Exercise brief: Each line of the records below needs repeating exactly. Skip the pictures.

Data listing:
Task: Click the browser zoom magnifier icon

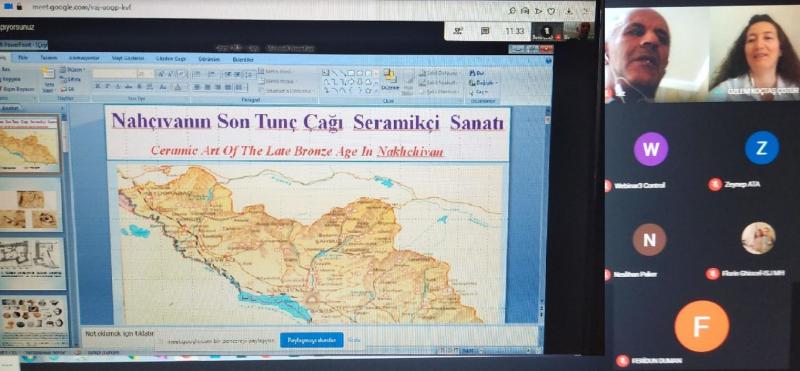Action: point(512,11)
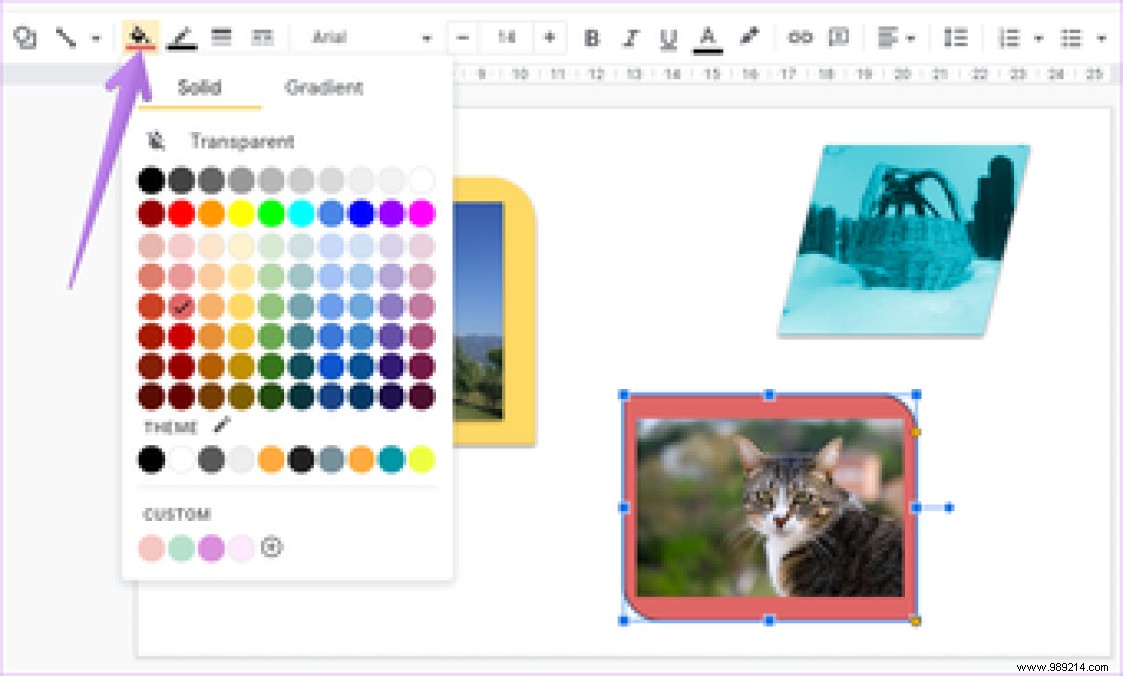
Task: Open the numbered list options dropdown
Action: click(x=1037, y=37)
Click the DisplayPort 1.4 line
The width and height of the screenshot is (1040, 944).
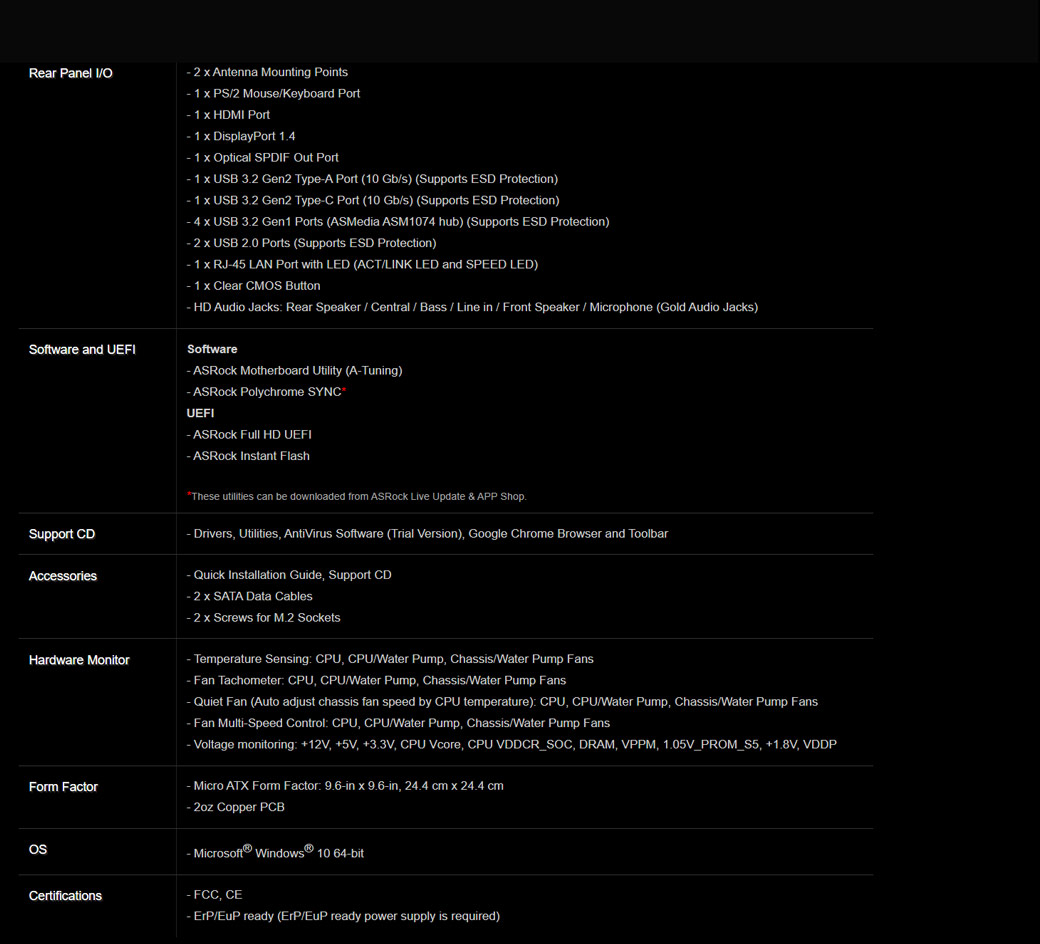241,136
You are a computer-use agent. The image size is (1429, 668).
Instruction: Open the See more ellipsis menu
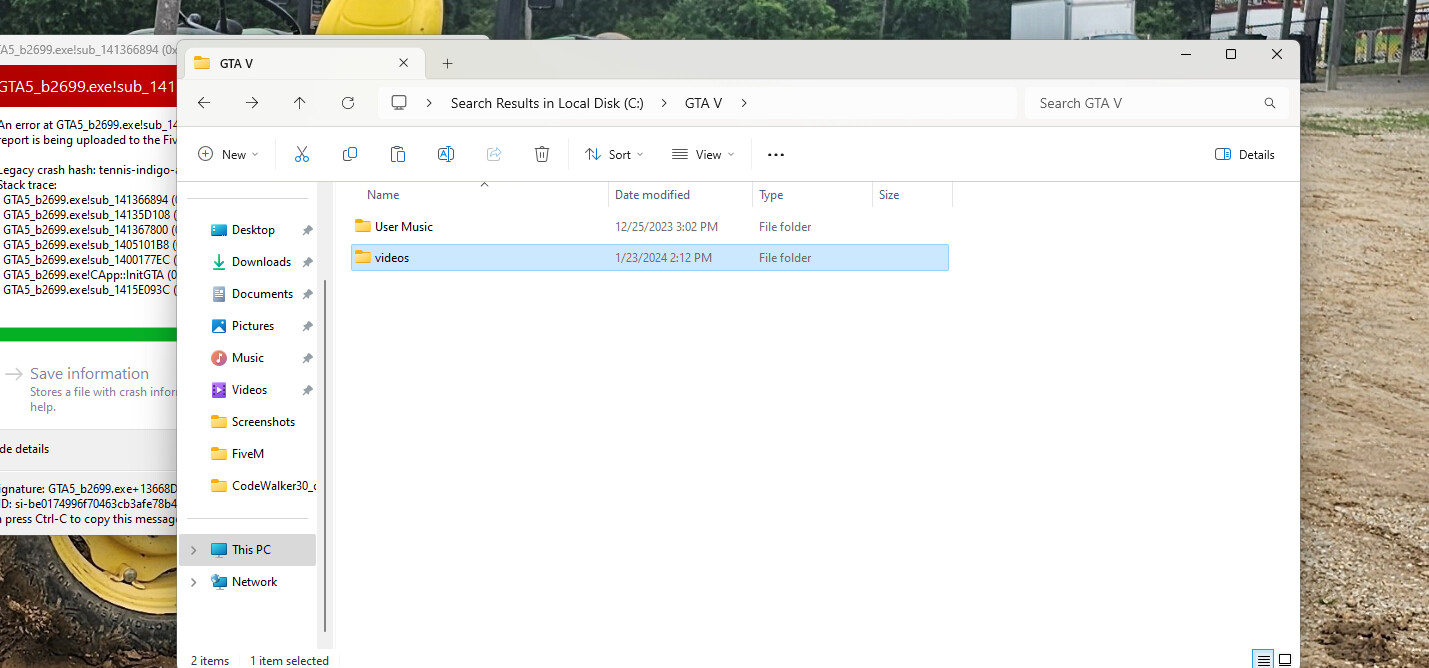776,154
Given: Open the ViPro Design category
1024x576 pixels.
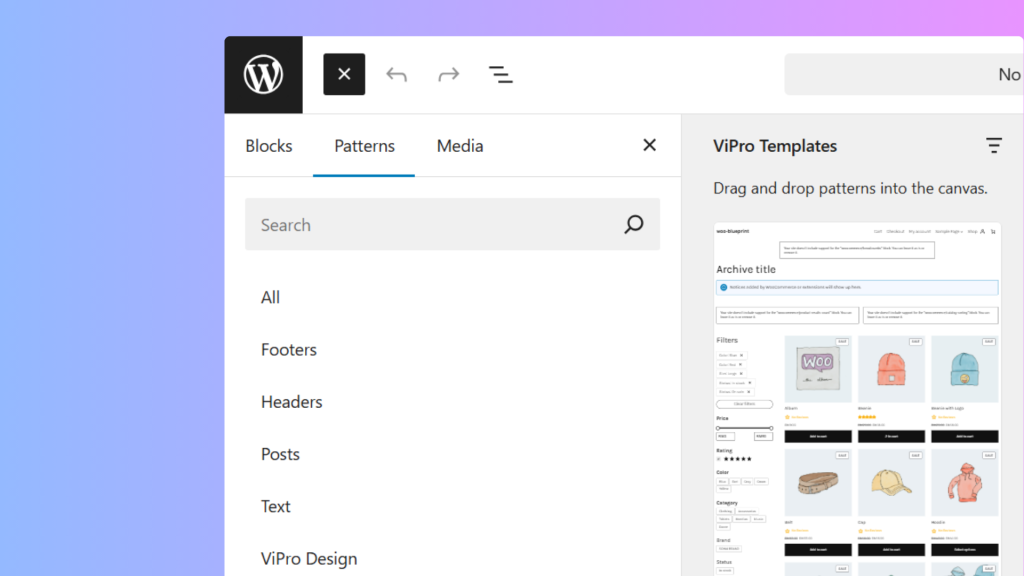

Your response:
Task: Click the browser zoom magnifier icon

Action: point(512,11)
Task: Open the numbered list options dropdown
Action: click(x=1037, y=37)
Click the DisplayPort 1.4 line
The width and height of the screenshot is (1040, 944).
241,136
You are a computer-use agent. The image size is (1429, 668).
Instruction: Open the See more ellipsis menu
776,154
Given: Open the ViPro Design category
1024x576 pixels.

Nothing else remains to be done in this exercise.